The first thing you need to figure out is what and how you plan to mine. If you do not have large financial resources, about several million dollars, bitcoin mining seems pointless to me.

Therefore, I would recommend to mine altcoins by using GPU. I mean such cryptocurrencies as for example Zcash, Decret, Ether, etc. It is necessary to constantly monitor the current exchange rates and hash-rate of their networks, e.g. here. It's better to decide what and when you plan to mine based on this data.

So, let's say we made up our mind and decided to mine Ether with graphic processor. It should be realized that if you built a relatively small farm, let's say 25 kW, then doing solo-mining will be completely pointless, since 25 kW for Ether network is a drop in the bucket.

Your farm can work incredibly long, without getting a reward for mining a single block. In that case mining becomes a kind of lottery you have no chances to win. Therefore, joining the pool is more likely to bring you regular payments.

Of course, any pool is a commercial project, and of course it will charge you a commission fee, and sometimes it may be quite disproportionate. Therefore, choosing a pool is also not so easy for a beginner miner.

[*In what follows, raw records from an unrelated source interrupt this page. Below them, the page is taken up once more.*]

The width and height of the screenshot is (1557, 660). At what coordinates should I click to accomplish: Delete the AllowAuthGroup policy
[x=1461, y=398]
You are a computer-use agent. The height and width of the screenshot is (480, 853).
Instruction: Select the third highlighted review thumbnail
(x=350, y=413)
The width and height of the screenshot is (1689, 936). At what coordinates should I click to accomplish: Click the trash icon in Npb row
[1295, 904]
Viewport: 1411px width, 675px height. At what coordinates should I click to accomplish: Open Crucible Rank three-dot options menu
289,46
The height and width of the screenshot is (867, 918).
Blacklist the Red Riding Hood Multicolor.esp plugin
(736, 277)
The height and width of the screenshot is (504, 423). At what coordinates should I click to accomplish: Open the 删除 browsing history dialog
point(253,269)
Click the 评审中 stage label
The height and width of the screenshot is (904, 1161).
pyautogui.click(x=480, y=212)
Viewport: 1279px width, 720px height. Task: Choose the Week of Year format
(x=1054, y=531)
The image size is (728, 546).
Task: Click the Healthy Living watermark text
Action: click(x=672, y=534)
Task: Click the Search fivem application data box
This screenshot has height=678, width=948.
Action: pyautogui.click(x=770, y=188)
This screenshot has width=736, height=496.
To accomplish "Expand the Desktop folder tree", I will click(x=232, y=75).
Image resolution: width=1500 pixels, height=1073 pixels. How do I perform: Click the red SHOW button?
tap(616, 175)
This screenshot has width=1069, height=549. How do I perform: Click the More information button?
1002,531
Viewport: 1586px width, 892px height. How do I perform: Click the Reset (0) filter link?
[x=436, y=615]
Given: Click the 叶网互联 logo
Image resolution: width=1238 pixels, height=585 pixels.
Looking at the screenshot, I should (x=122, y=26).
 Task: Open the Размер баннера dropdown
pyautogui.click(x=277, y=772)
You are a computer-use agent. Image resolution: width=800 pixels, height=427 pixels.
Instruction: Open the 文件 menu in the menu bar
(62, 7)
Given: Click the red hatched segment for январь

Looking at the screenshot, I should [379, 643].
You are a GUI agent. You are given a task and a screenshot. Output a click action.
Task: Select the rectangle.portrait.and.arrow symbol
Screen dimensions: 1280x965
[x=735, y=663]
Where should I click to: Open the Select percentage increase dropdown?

When choosing a pool for mining, one should pay attention to the following points:

  • reward system;
  • commission charged for mining and withdrawal;
  • how often blocks are found (that is, how often will you receive a reward);
  • withdrawal process;
  • what statistics do they provide.

I'll take a more detailed look at the pools, their pros and cons, in one of my next articles.

When starting to mine, do not forget about the wear and tear of equipment. As with any chip, a video card has its own life resource, and if it works 24 hours a day, of course this term is reduced.

And this fact must be taken into account when calculating potential profit from mining. To extend the life cycle, it is necessary to monitor the temperature of your video cards and try to keep it in optimal condition. It can be different for each graphics processor and must be specified by the manufacturer.

In conclusion, I would like to note that quite often, it is more profitable to simply buy growing cryptocurrencies rather than investing in their mining.

To be continued.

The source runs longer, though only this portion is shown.